*Request*. Transcribe the lines between the one containing "This screenshot has width=1568, height=424." and the one containing "pyautogui.click(x=670, y=160)", inclusive, reproducing them exactly.
— Start of Data provided —
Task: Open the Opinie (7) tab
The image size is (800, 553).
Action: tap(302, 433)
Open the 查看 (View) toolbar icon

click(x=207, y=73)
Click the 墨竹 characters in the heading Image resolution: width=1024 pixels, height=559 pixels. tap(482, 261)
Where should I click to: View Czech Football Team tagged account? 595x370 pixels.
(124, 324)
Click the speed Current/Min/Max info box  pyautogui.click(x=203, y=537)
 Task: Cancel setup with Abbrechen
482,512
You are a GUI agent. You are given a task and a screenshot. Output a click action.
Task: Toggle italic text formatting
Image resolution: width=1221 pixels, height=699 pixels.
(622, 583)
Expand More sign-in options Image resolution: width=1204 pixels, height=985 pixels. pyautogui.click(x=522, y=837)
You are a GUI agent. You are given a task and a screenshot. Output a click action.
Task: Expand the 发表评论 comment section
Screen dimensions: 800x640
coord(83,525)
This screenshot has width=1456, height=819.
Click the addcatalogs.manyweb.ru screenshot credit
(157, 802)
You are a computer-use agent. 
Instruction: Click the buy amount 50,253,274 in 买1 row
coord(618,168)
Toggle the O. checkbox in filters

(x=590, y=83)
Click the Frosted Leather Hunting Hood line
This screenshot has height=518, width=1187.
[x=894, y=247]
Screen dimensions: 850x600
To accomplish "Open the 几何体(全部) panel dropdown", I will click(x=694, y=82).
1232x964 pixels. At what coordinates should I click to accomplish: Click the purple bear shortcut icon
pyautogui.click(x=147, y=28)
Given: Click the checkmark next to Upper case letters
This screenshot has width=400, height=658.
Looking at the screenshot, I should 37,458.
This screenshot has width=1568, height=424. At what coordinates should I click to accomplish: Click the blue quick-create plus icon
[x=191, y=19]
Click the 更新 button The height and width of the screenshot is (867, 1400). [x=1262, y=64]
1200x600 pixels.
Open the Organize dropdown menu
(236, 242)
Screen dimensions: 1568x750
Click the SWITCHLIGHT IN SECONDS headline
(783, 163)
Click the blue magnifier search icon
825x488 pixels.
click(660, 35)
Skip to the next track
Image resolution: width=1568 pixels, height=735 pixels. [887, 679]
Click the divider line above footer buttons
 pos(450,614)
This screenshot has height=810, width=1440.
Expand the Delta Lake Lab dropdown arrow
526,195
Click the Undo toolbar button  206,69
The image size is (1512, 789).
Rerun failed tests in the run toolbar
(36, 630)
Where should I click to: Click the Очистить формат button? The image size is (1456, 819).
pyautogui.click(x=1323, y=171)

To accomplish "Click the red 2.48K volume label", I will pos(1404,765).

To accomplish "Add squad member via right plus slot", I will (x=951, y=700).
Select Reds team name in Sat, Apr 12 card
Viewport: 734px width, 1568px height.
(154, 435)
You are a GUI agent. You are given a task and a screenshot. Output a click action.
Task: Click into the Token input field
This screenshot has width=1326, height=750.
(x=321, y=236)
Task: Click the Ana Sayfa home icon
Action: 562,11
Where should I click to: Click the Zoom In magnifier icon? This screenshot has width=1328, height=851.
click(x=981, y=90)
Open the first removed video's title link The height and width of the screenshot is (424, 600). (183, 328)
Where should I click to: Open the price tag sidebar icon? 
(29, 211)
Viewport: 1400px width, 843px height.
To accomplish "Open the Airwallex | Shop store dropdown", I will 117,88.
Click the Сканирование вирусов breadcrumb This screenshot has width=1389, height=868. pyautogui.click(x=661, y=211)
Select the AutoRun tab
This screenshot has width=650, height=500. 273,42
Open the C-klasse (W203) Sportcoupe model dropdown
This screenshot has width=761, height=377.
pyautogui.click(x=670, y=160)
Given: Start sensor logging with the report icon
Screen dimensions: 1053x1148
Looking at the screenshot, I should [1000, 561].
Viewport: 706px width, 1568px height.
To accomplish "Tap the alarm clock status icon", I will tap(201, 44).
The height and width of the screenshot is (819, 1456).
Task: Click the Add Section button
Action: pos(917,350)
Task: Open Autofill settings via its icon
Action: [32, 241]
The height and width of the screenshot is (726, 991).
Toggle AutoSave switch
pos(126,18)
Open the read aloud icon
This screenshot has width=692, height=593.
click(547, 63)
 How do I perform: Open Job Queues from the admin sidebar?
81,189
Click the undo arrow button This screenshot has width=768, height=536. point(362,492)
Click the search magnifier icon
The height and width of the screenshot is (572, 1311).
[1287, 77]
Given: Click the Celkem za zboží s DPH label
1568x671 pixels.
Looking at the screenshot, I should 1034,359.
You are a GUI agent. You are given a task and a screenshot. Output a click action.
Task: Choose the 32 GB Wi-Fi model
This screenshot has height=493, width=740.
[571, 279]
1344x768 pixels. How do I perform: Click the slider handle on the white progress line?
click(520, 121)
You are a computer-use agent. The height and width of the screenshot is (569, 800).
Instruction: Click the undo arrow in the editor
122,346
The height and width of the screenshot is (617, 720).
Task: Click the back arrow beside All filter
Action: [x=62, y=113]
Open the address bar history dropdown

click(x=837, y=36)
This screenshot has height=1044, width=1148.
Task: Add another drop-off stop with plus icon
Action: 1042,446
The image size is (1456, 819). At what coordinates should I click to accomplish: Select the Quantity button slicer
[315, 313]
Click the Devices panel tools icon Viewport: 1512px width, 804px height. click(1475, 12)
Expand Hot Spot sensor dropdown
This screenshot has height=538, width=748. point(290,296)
— End of Data provided —
*Written response*.
This screenshot has width=1568, height=424. At what coordinates should I click to accomplish: Click the blue quick-create plus icon
[x=191, y=19]
Click the 更新 button The height and width of the screenshot is (867, 1400). [x=1262, y=64]
1200x600 pixels.
Open the Organize dropdown menu
(236, 242)
Screen dimensions: 1568x750
Click the SWITCHLIGHT IN SECONDS headline
(783, 163)
Click the blue magnifier search icon
825x488 pixels.
click(660, 35)
Skip to the next track
Image resolution: width=1568 pixels, height=735 pixels. [887, 679]
Click the divider line above footer buttons
 pos(450,614)
This screenshot has height=810, width=1440.
Expand the Delta Lake Lab dropdown arrow
526,195
Click the Undo toolbar button  206,69
The image size is (1512, 789).
Rerun failed tests in the run toolbar
(36, 630)
Where should I click to: Click the Очистить формат button? The image size is (1456, 819).
pyautogui.click(x=1323, y=171)

To accomplish "Click the red 2.48K volume label", I will pos(1404,765).

To accomplish "Add squad member via right plus slot", I will (x=951, y=700).
Select Reds team name in Sat, Apr 12 card
Viewport: 734px width, 1568px height.
(154, 435)
You are a GUI agent. You are given a task and a screenshot. Output a click action.
Task: Click into the Token input field
This screenshot has width=1326, height=750.
(x=321, y=236)
Task: Click the Ana Sayfa home icon
Action: 562,11
Where should I click to: Click the Zoom In magnifier icon? This screenshot has width=1328, height=851.
click(x=981, y=90)
Open the first removed video's title link The height and width of the screenshot is (424, 600). (183, 328)
Where should I click to: Open the price tag sidebar icon? 
(29, 211)
Viewport: 1400px width, 843px height.
To accomplish "Open the Airwallex | Shop store dropdown", I will 117,88.
Click the Сканирование вирусов breadcrumb This screenshot has width=1389, height=868. pyautogui.click(x=661, y=211)
Select the AutoRun tab
This screenshot has width=650, height=500. 273,42
Open the C-klasse (W203) Sportcoupe model dropdown
This screenshot has width=761, height=377.
pyautogui.click(x=670, y=160)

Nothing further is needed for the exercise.